4 REDES E RELAÇÕES: ORALIDADE, ESCRITA E COMUNICAÇÃO MEDIADA PELO COMPUTADOR

4.1 Introdução

Myyyyy boyfriend q eu amuuu demaizzzzzzzzz...so pa lembra q c e tdd pa mim tah? E agora agnt casaa viu amr?? Casa e tem 3 filhus...hauha t amu d+....tao e sohhh...fuizzzzzzzzzzz

Deparar com o texto acima pode suscitar uma série de reações: podemos argumentar que se trata de um texto típico de adolescente; é possível ficarmos escandalizados, dizer que o internetês está corrompendo “a última flor do Lácio” e, ainda, podemos assumir uma postura investigativa com o intuito de responder a alguns questionamentos básicos: como as tecnologias influenciam na comunicação humana? Até que ponto a comunicação mediada pelo computador difere da interlocução face a face e da interação mediada pelo texto impresso? No que diz respeito à referenciação, a tecnologia influi em algum aspecto?

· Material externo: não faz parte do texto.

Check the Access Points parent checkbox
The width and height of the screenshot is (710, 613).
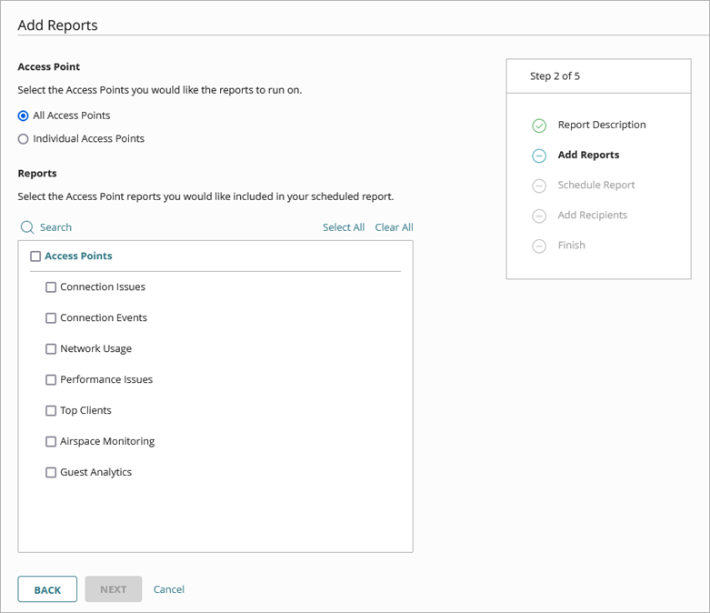[x=35, y=256]
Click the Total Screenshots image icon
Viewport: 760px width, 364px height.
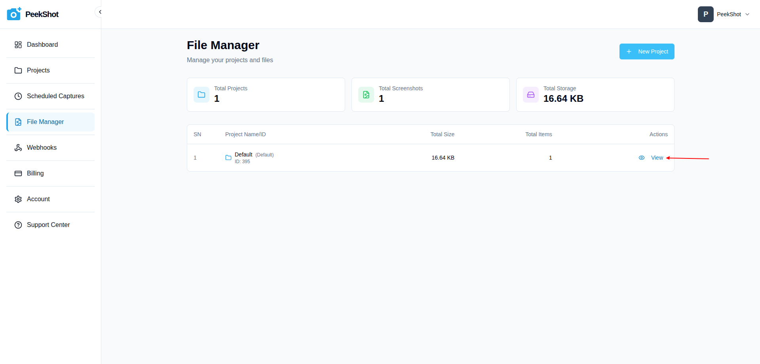[366, 95]
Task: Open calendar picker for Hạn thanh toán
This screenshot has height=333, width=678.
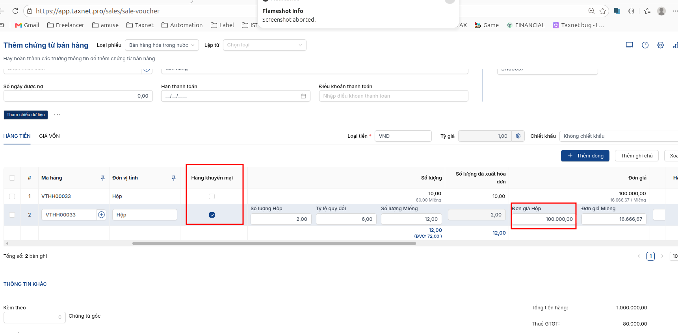Action: point(303,96)
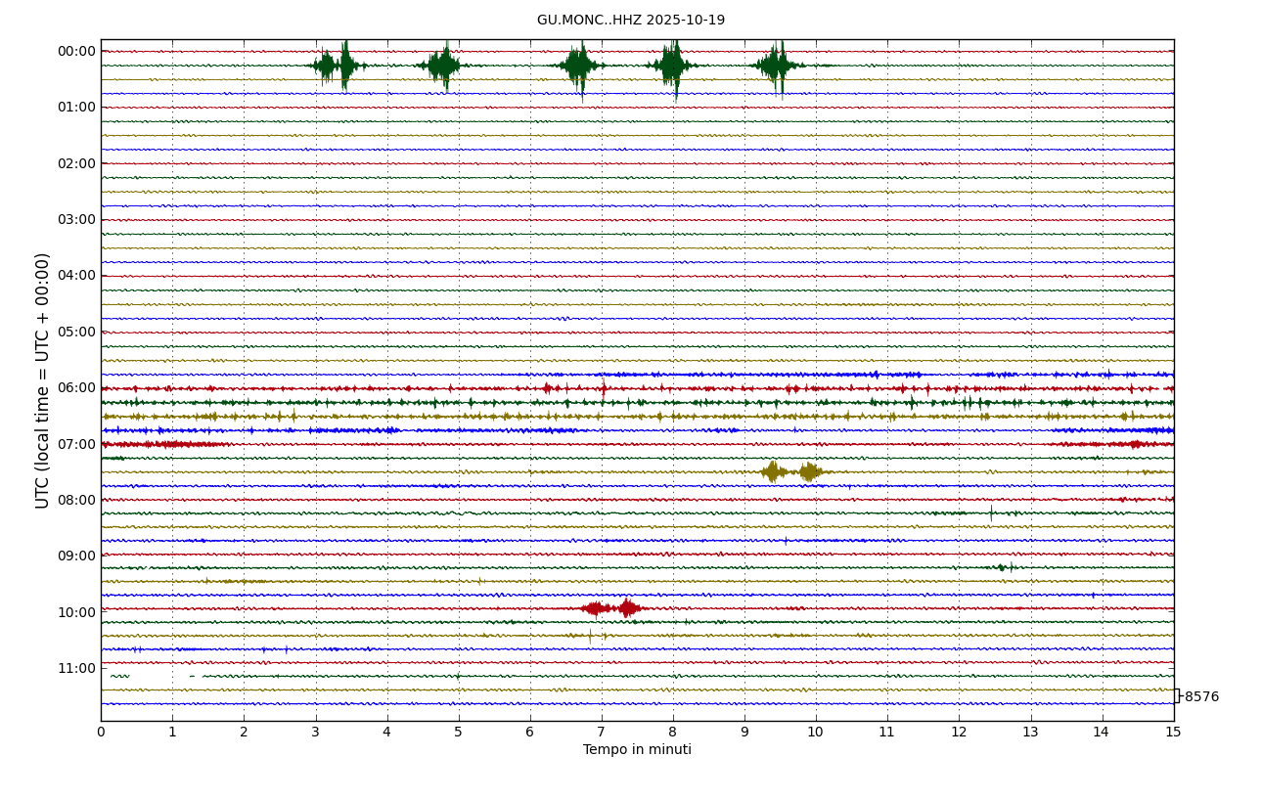Click the small green spike in the 08:15 trace
The height and width of the screenshot is (801, 1262).
point(991,512)
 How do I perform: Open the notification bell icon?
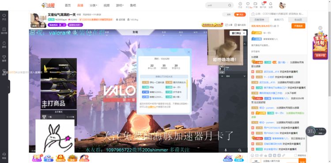click(x=271, y=4)
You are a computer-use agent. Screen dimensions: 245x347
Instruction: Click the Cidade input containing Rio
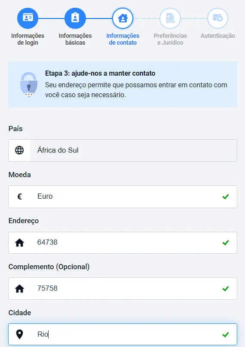coord(123,335)
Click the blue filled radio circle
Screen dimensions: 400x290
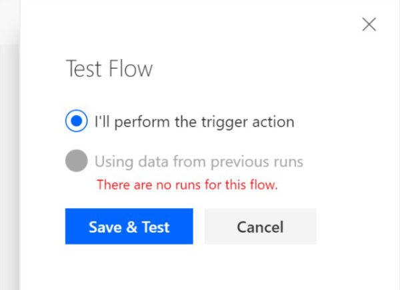[77, 121]
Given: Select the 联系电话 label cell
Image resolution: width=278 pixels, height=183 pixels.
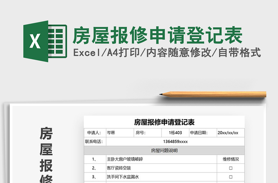Looking at the screenshot, I should [x=95, y=142].
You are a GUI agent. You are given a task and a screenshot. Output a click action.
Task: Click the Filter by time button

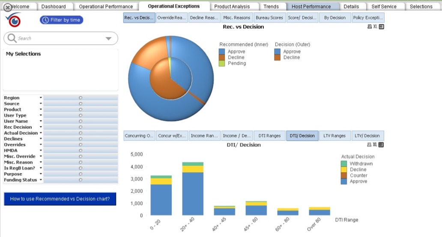(62, 20)
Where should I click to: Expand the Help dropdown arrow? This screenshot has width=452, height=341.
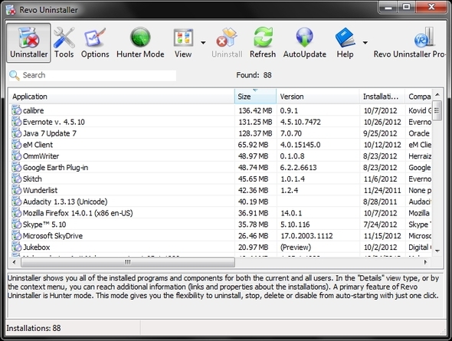pyautogui.click(x=365, y=43)
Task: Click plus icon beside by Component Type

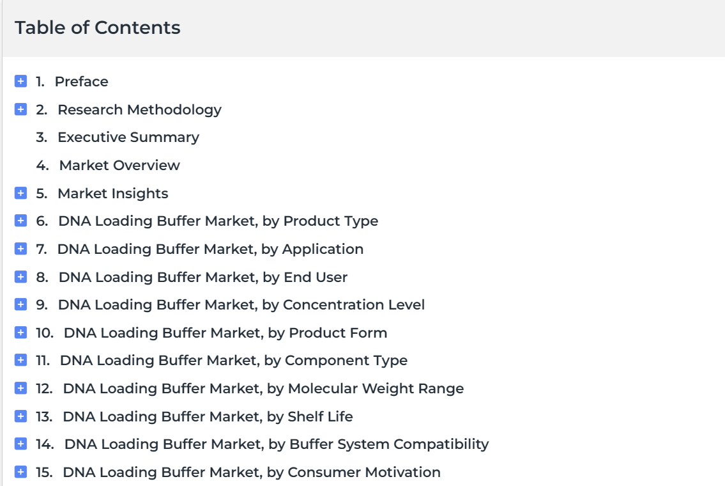Action: [21, 360]
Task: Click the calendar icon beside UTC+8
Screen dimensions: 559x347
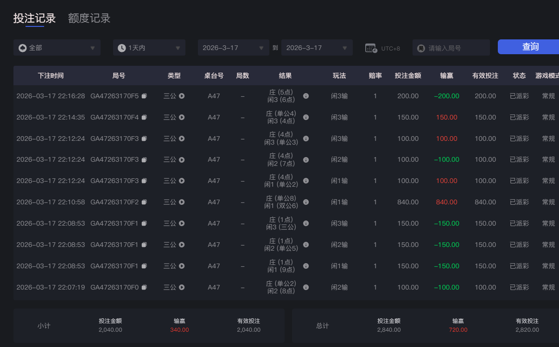Action: pyautogui.click(x=370, y=47)
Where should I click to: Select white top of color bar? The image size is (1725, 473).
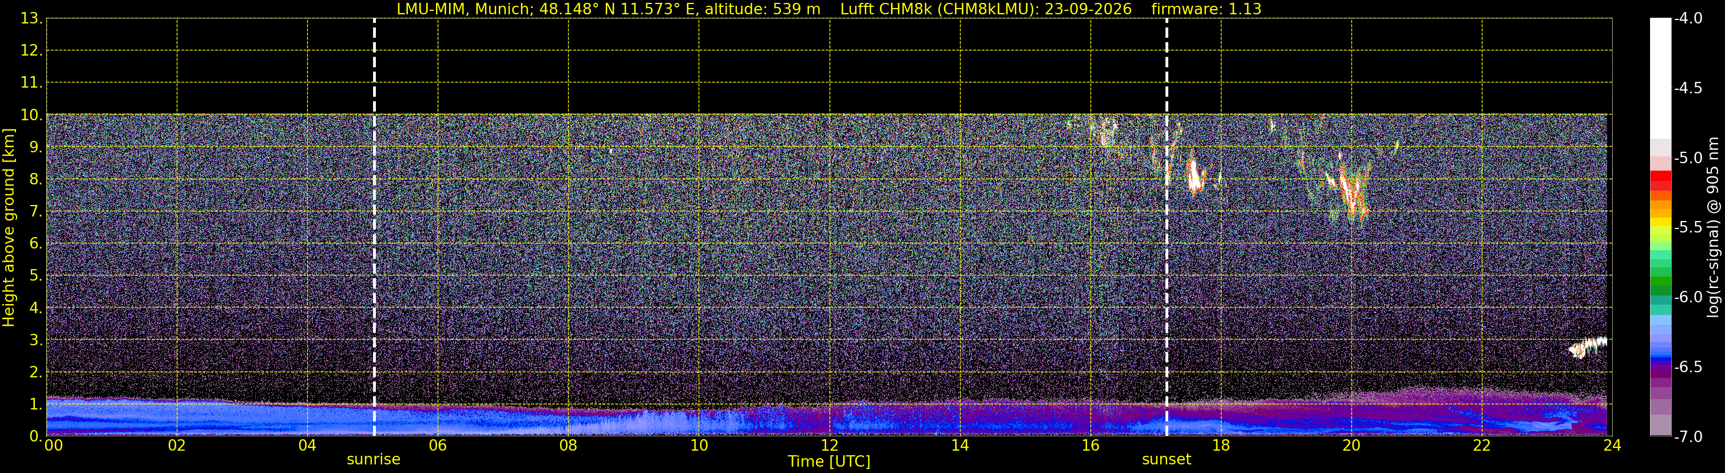[1660, 77]
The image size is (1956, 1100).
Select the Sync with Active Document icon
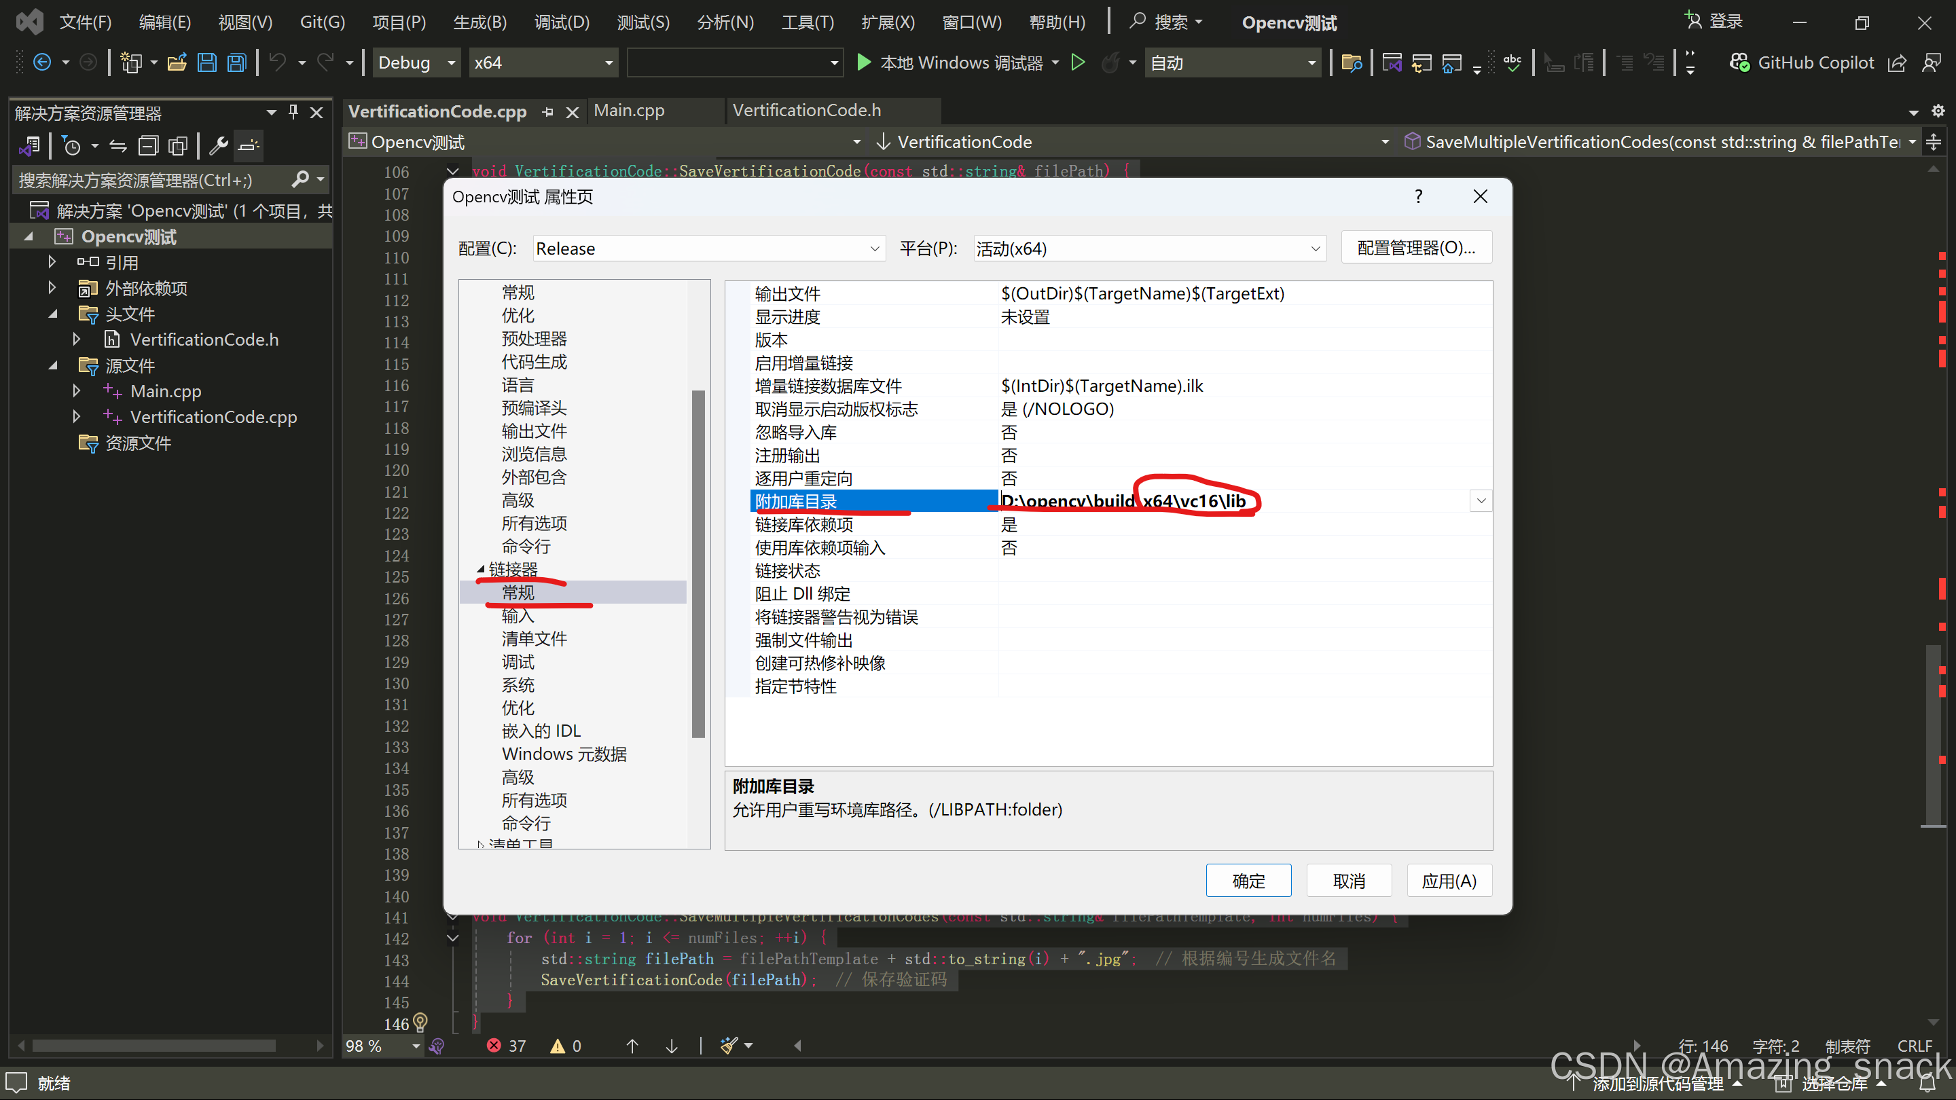pyautogui.click(x=118, y=145)
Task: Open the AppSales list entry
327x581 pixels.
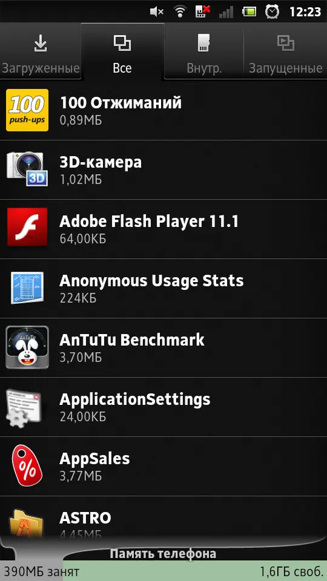Action: [164, 467]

Crystal (2005) defende que a tecnologia da internet provocou uma verdadeira revolução na linguagem, não só em termos linguísticos, mas também em seus aspectos tecnológicos e sociais. Ressalta, ainda, que um meio de comunicação que tivesse o poder de afetar toda a sociedade não aparecia há dez mil anos e, por isso, não é possível descrever tal comunicação nos moldes tradicionais.

Neste sentido, o objetivo deste capítulo é refletir sobre oralidade e escrita como modalidades não dicotômicas de uso da língua e evidenciar que o computador possibilita o surgimento de uma escrita que se assemelha a um processo dinâmico, uma vez que incorpora a congregação de mútiplos recursos. Além disso, apresentaremos um modelo para exemplificar as interações mediadas pelo computador.